This is the part that I really dread: deciding amongst competing technologies. Each of them has features that I like and some of them even have user interfaces that I prefer. But then, at the same time, you have to look at the codebase and decide which is the one that is extensible, maintainable, and understandable. And the two assessments rarely overlap.

In this situation, there is no overlap. Rainbow Portal has probably the best user interface, but it's development seems completely stalled and the codebase is, well, terrible. Cuyahoga has an okay user interface (from what I can surmise given the lack of a demo site), an okay codebase (no unit tests, NHibernate pain, fairly straightforward separation of modules from core code), and decent development cycles but a rather lackluster slate of sites using it. Umbraco has an odd codebase (I found it very confusing at least), unknown user interface (really hard to pin it down from the code), good development cycles, and a pathetic slate of sites.
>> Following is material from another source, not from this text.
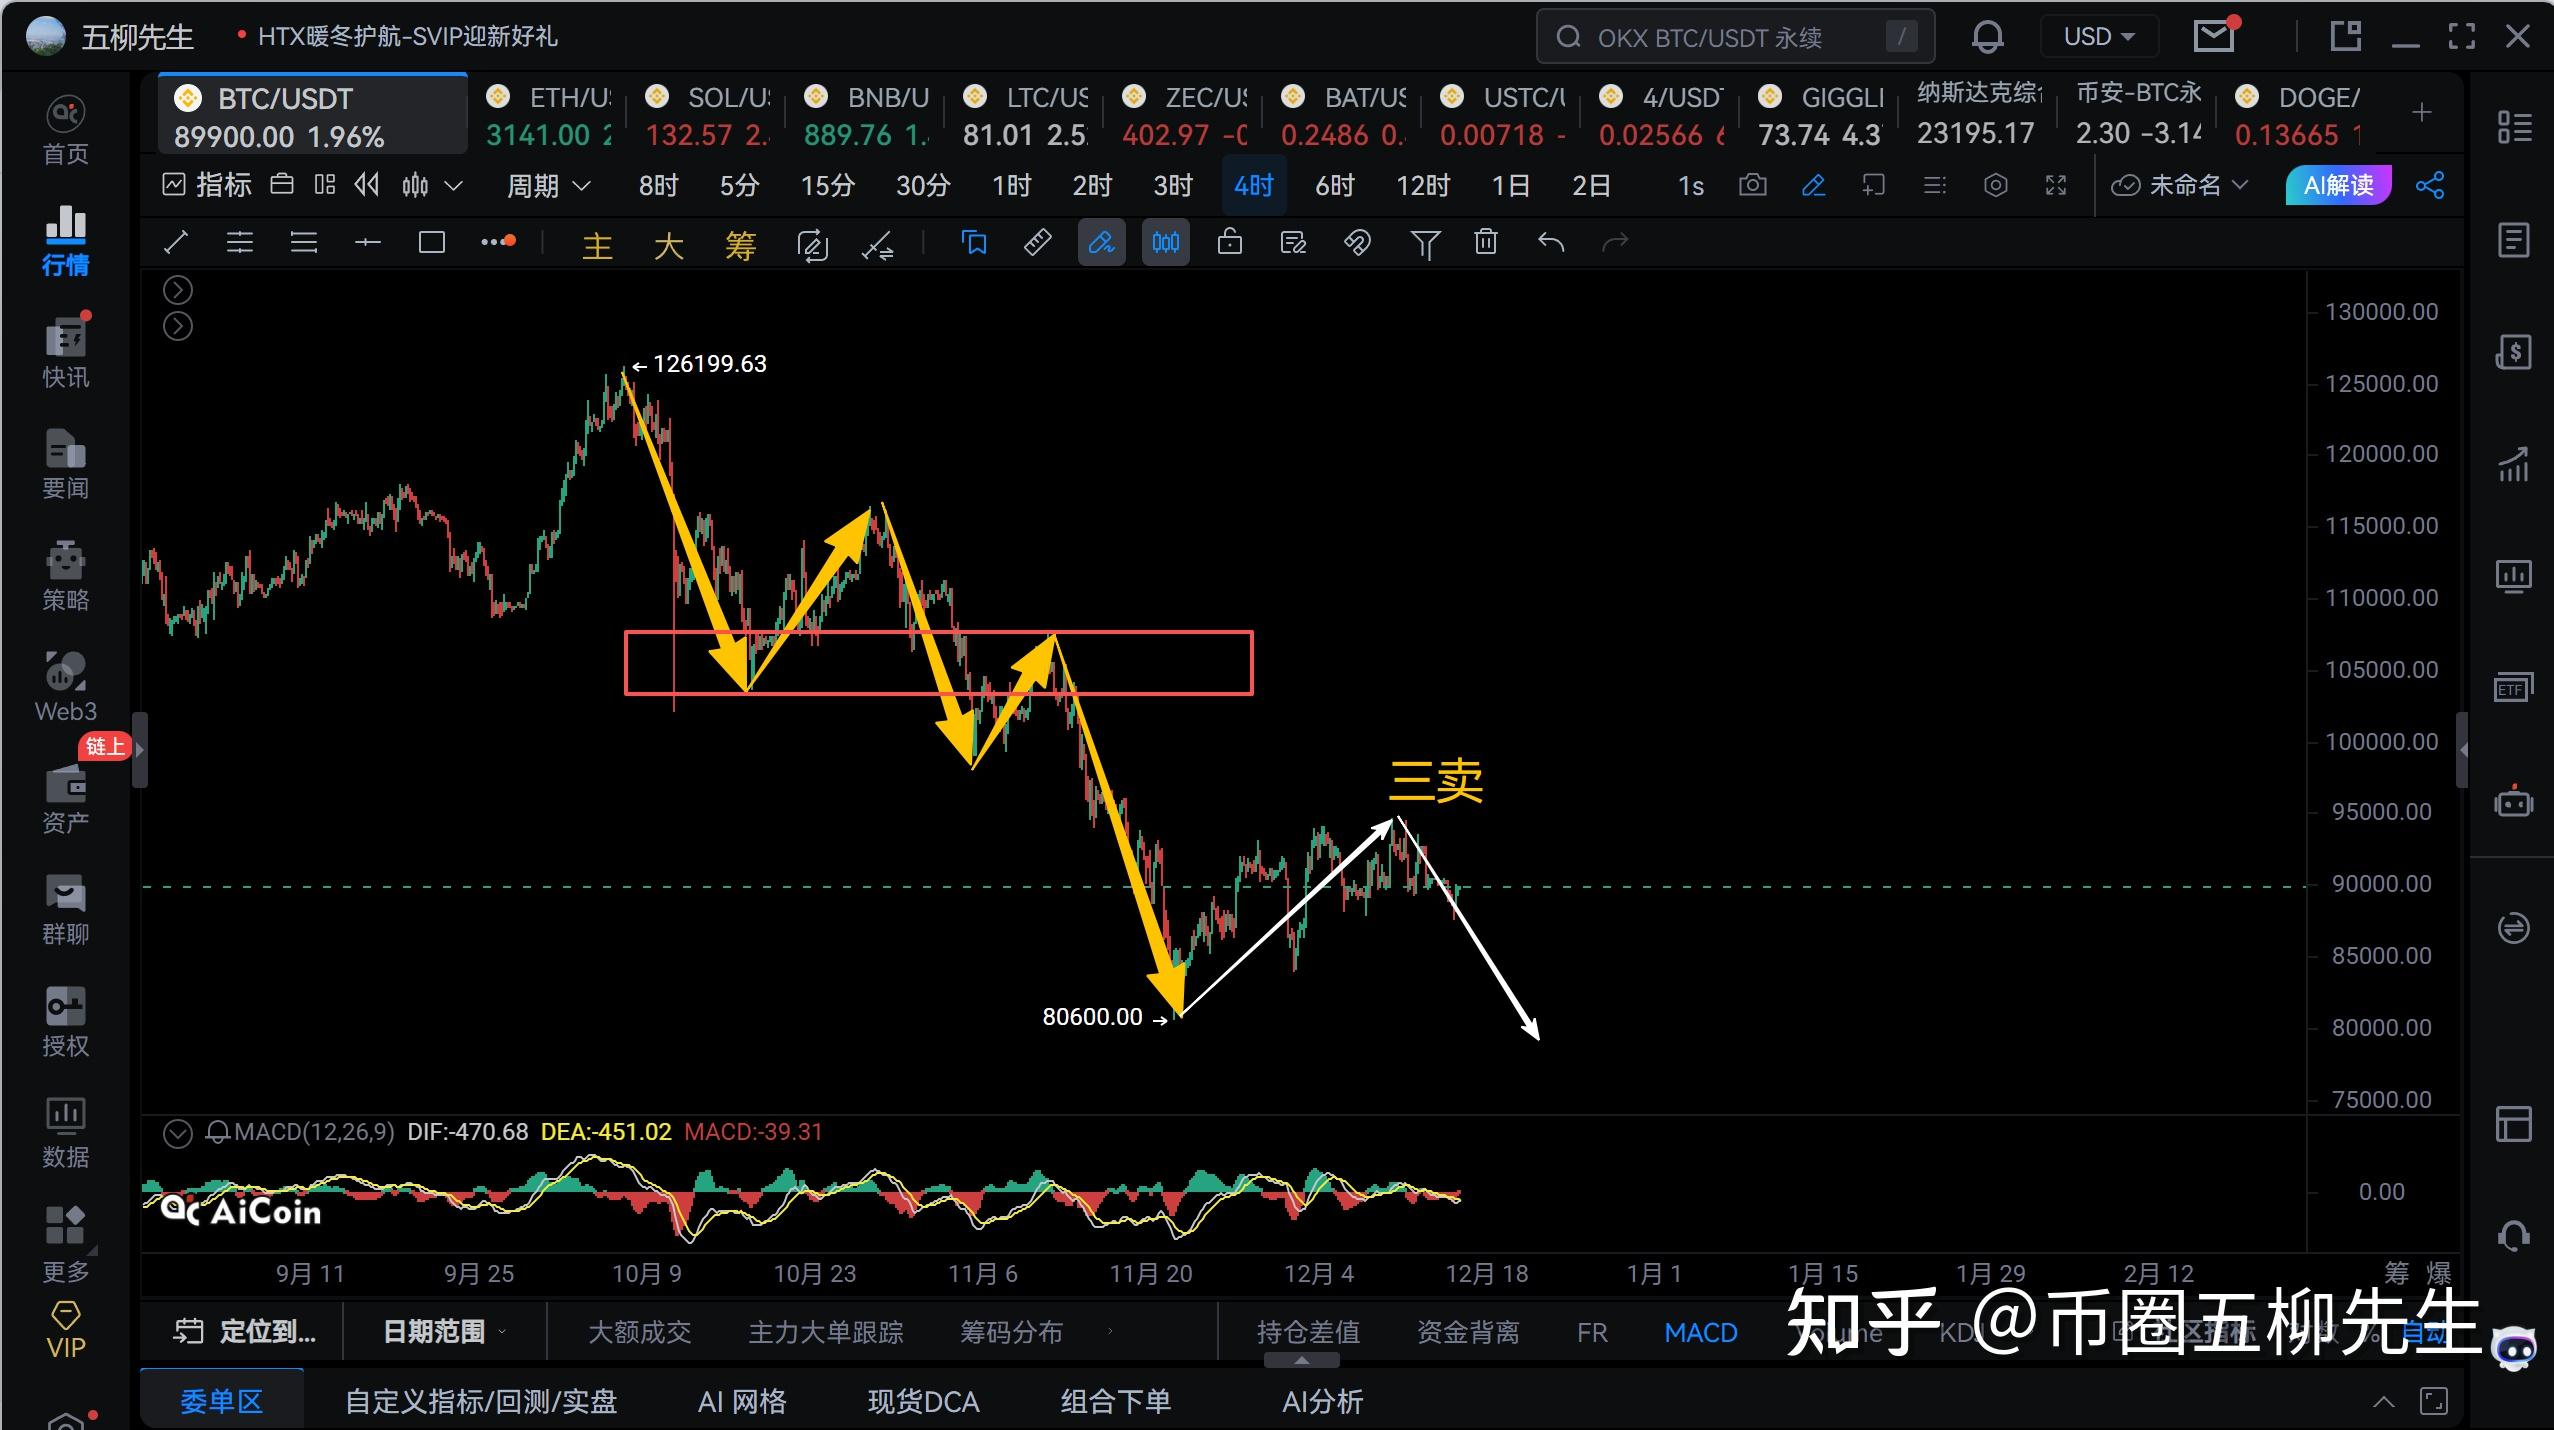Toggle the highlighted drawing pen mode
The height and width of the screenshot is (1430, 2554).
click(1101, 243)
The rest of them I didn't like for one reason or another.

Ultimately I have to pick based on which CMS has the codebase that I can live with most. If the user interface isn't that compelling, I can make it better if I have source that I'm comfortable with. Plus, I'm going to be extending the hell out of it so it's got to be robust enough that I'm not fighting the tool to expand and create new applications or modules.

Cuyahoga seems to be it. I just wish I could be more satisfied with the choice; I guess that couldn't happen unless I was rolling my own.